[foreign-memaccess+abi] RFR: 8270376: Finalize API for memory copy

Wed Jul 14 00:26:12 UTC 2021

On Jul 13, 2021, at 2:34 PM, Maurizio Cimadamore <mcimadamore at openjdk.java.net<mailto:mcimadamore at openjdk.java.net>> wrote:

Thanks for the comments John - I agree pretty much with all the points you raise, so I think it's worth spending some more cycles to try and get this right. I do think that there is an useful distinction between primitive copy methods, and sugary ones, and we should try to make that distinction clearer in the API.

You are welcome.  Thanks for letting me throw in my $0.02 in this important work.

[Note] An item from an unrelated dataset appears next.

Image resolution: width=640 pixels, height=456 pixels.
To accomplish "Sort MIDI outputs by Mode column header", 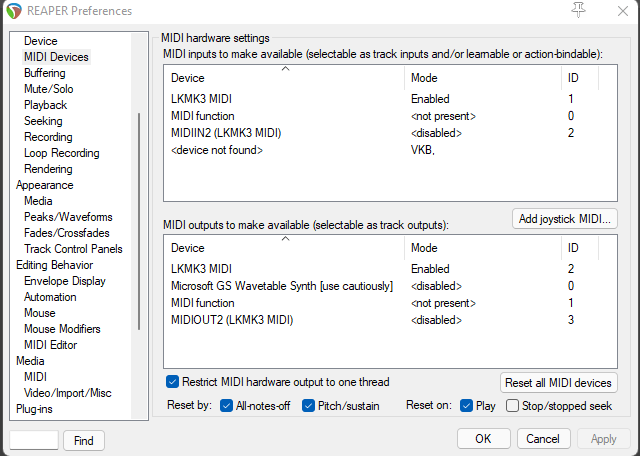I will pos(484,248).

One thing I wasn't too sure about was if having a single entry point taking Object would create havoc - as the code will have to access array length reflectively, and all that - and I can guess it can get bad under profile pollution? This was the main reason as to why, few years ago, we went with the `MemorySegment::ofArray` API with all the overloads (instead of having only one taking an object) - because we had inlining issues with the monomorphic version. Maybe it's time to try again - or are there "tricks" that I overlooked?

One trick:

Make the primitive @ForceInline.  Then the type of the array (or Class mirror) will be exact, and the JIT won’t need to look at the profile (whether polluted or not).

Second trick:

Make the primitive take an explicit length value as its argument.  Take a starting index too, for that matter.  The sugar method passes  (0, a.length) or something like that.  Then there’s no Arrays.getLength call.  (But the first trick should fix that in any case.  Reflection is cheap when the JIT knows exact types.)

I'm assuming the code would need to access at least:

* array length (can be done with Reflection.getLength which is an intrinsic)
* unsafe base/stride (can be done with Unsafe::arrayBaseOffset/arrayIndexScale)

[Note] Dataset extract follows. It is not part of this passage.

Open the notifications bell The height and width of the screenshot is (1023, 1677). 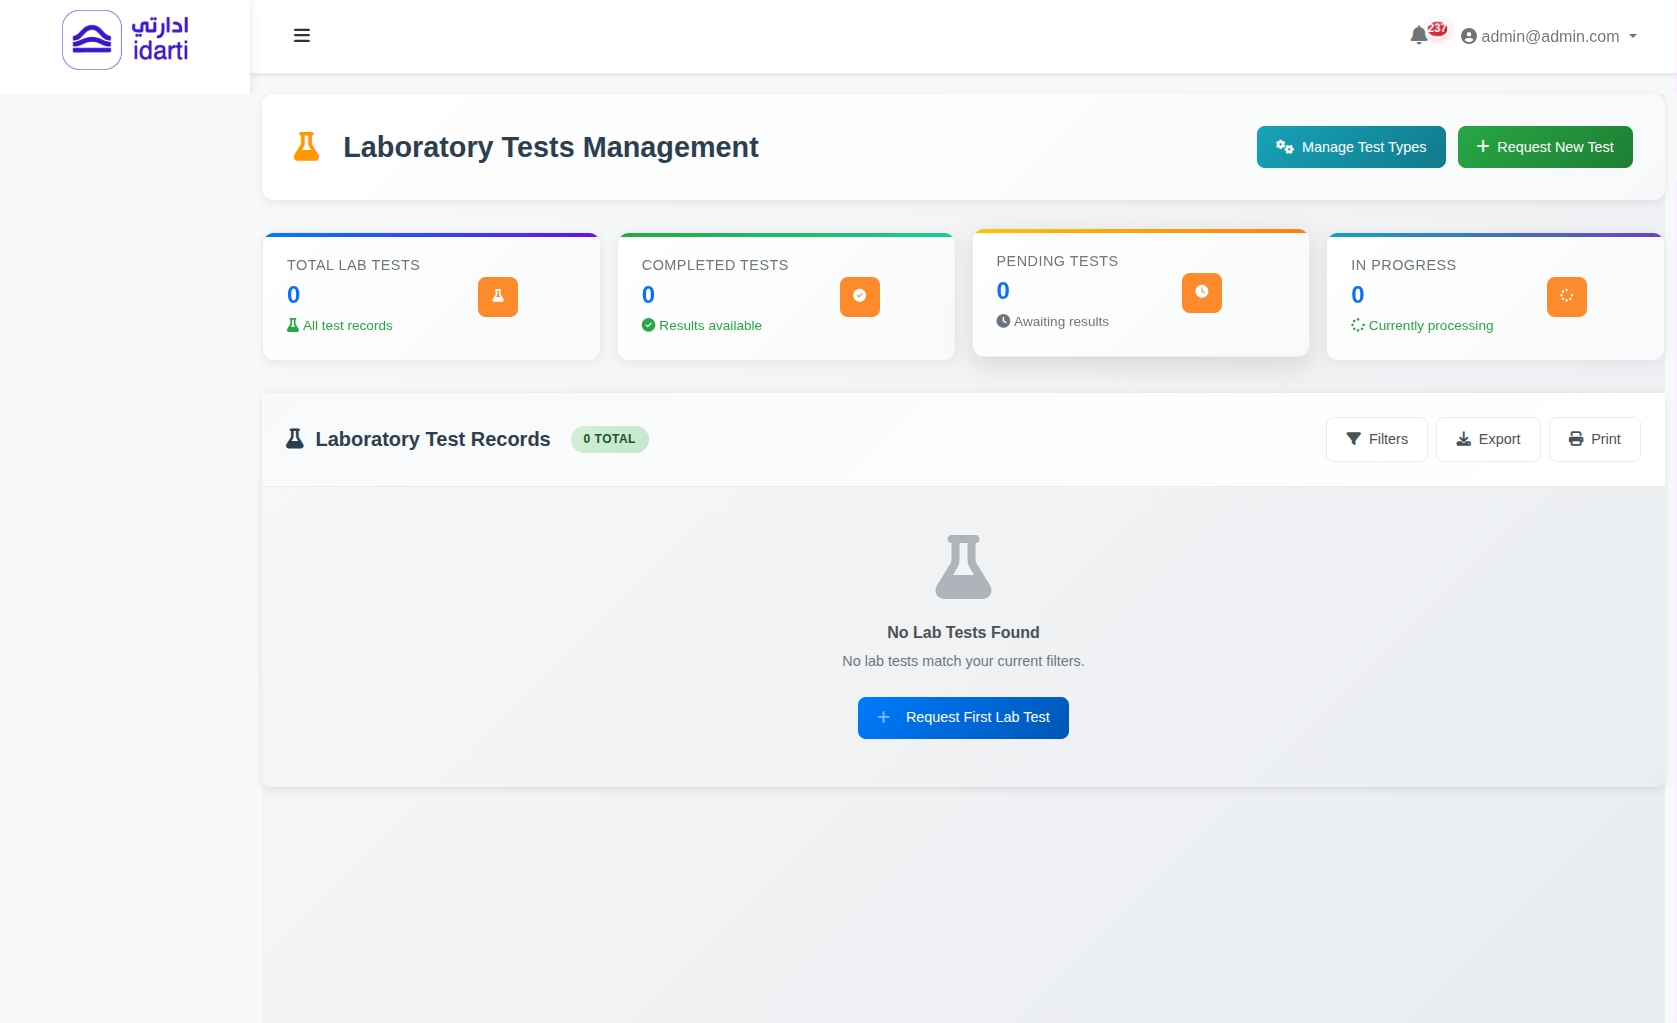tap(1418, 36)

Getting the base/stride should be cheap after the first trick is played.  If there is a further problem with it, we can fix by making arrayBaseOffset etc. be an intrinsic.

Or if we fix the higher-leverage bug https://bugs.openjdk.java.net/browse/JDK-8238260 then we could use a ClassValue, and expect the JIT to constant-fold it.  (That will be a good trick for all sorts of ad hoc var-handles, I think.)

In order to perform the bulk copy call. Do you foresee performance issues if we go down that path? If not, does that mean that we should retest our assumption when it comes to MemorySegment::ofArray as well?

Without new intrinsics or ClassValue optimization, I think we can get good performance in all these cases by leaning heavily on @ForceInline and on treating the `a.getClass()` value or the `atype` value (as the case may be) as a constant.

To make things easier, we might build a single intrinsic (buried in Unsafe) which produces 64-bits of steering data for an array type.  The steering data can start with the base offset and the element size, and can be extended later, perhaps, to encode alignment or other conditions.  If the JIT can constant fold this (or compute it rapidly by some other means) then we can take it apart as bitfields and use them (as constants or cheaply computed values loaded from the `_klass` field).    Or, since it’s only two ints, and we already know how to make intrinsics like that, just add two more cases to `LibraryCallKit::inline_native_Class_query`.

— John